◆ WHAT TO DO
1 – Decide whether each statement below agrees with the passage on fabric defect recognition. Answer yes or no, and quote the words of the passage that settle it.
(a) The reconstructed VGG16 model occupies about 1 gigabyte of hard disk space.
(b) The max-pooling operation can be reversed exactly.
(c) Switches store the max-values, and pooled maps store their locations.
2 – Extend the passage on fabric defect recognition by writing the next paragraph, beginning after its final sentence.

◆ READING PASSAGE
At present, deep neural networks usually have some subjective prejudices, which tend to be more biased toward one side when they perform classification tasks. This bias may seriously affect the performance of the entire recognition system. For example, a stable convolutional neural network should have a very high accuracy rate while maintaining a very low false detection rate. However, the actual situation is often that the false detection rate will also increase when the accuracy rate is increased at the same time. To evaluate the partiality of our model, we input the defective images and defect-free images into the fully trained model to generate their own True Negative Rate (TNR) and True Positive Rate (TPR) accuracy. In all, 973 defect images and 27 normal images are identified in the dataset containing 1000 defective fabric images, and the TNR is 97.3%; 981 normal images and 19 defect images are identified in the dataset containing 1000 defect-free fabric images, and the TPR is 98.1%. Overall, the total correct recognition rate in the whole system is 97.7%, with it taking 28.2 milliseconds on average for each input image to be recognized.
Feature visualization of VGG16
Deconvolutional neural networks
The experiment in previous section fully demonstrated the excellent performance of VGG16 in fabric defect recognition. However, the number of parameters is approximately 134 million, and the reconstructed VGG16 model takes up approximately 1 gigabyte of hard disk space (including parameters and graphs). Such a large number of parameters are laborious to real-time fabric defect recognition in industrial fields. Our next task is to reduce the number of model parameters and speed up the network operation without affecting the recognition accuracy rate of the whole system.
Fully understanding convolutional operation is a prerequisite for improving a convolutional neural network. Interpreting the convolutional operation requires comprehending the feature activity in intermediate layers. 24 Therefore, we utilized deconvolutional networks 25 to project feature activation back to the input pixel space, revealing what input pattern originally caused a specific activation in the network feature maps. 13 A deconvolutional network can be regarded as a convolutional network that uses the same constituent parts but in reverse.
Switches
In the convolutional networks, the max-pooling operation allows the feature maps of the layer above to capture a larger receptive field than the current layer. 8 It is regrettable that the max-pooling operation is nonreversible. However, we can obtain an approximate version by recording the locations of the maximum value within each pooling region in a set of switches. 26 Within each neighborhood of the feature maps, we can record both the value and location of the maximum value. Pooled maps store the max-values, while switches record the locations of max-values.
Unpooling
We can perform the unpooling operation when we obtain the pooled maps and switches. Projecting down from previous layers uses the pooled maps and switches generated by the max-pooling in the convolutional networks on the way up. 13 For the sake of holding the invariance of the activation, the unpooling operation uses these switches to array the reconstructions from the higher layers into appropriate locations in the deconvolutional networks. 26 The corresponding unpooling operation is shown in Figure 2.

An illustration of the switch and unpooling operation in a deconvolutional network. Using switches that record the locations of the local maximum for each pooling layer in a convolutional network. The same color represents the same position between the original feature map and the unpooled feature map.

◆ COLLECTED DATA
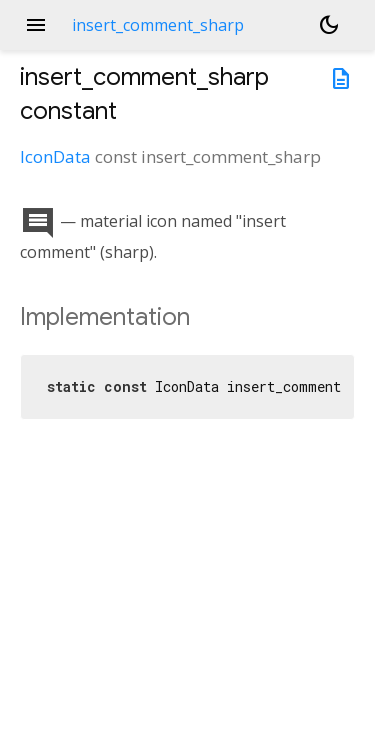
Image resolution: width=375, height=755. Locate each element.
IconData (55, 156)
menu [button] (36, 25)
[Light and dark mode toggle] (329, 25)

◆ RESPONSES IN ORDER
1 –
(a) Yes: "the reconstructed VGG16 model takes up approximately 1 gigabyte of hard disk space"
(b) No: "It is regrettable that the max-pooling operation is nonreversible."
(c) No: "Pooled maps store the max-values, while switches record the locations of max-values."

2 –
Deconvolution
The convolutional network uses convolution kernels to convolve the feature maps from the layer above. To invert this, the deconvolutional network uses transposed versions of the same convolution kernels. To visualize a convolutional network, a deconvolutional network is attached to each of its hidden layers, as illustrated in Figure 3, providing a continuous path back to the input image pixels. To evaluate a given convolutional network activation, this article sets all other values in the same layer to zero and regards the feature maps as input to the attached deconvolutional network layers. 13 Then, we can successively reconstruct the activation in the layer beneath and repeat this operation until the input pixel space is reached.

An illustration of a deconvolutional network layer (right) attached to a convolutional network layer (left). The same color represents the analogous space function between the convolutional network and the deconvolutional network. The deconvolutional network will reconstruct approximate features from the layer beneath.
Feature analysis
We have performed several experiments on the feature analysis of fabric images. However, there are 4224 feature maps in VGG16, and we can not show all the visualization experimental results due to the limited space. We take only one of the most representative defective images as an example to observe the feature extraction process in deep neural networks. We can analyze the deep feature from fabric defect images when the experimental environment meets the requirements (the development environment is exactly the same as that in the previous section). Figure 4 shows a visualization of fabric defect image features in a fully trained VGG16. The visualizations are reconstructed patterns from a given fabric defect feature map, rather than sampled from the model. Projecting each separately down to the input pixel space reveals the different structures that excite a given feature map, hence showing its invariance to input characteristics.

Visualization of fabric defect image features in a fully trained VGG16. We did not show all the feature maps due to the limited space. Note that the experimental results were randomly sampled, and we did not deliberately select the results. A complete high-definition picture can be found at the following address: https://github.com/ZCmeteor.
The features in fabric defect images contain texture features and defect features. Our target is to distinguish the two features to detect whether the fabric is defective. The original image has a broken-end phenomenon caused by a faulty weaving process, which is one of the most common defects in fabric production. The projecting operations from each layer show the hierarchy of image features in the convolutional network.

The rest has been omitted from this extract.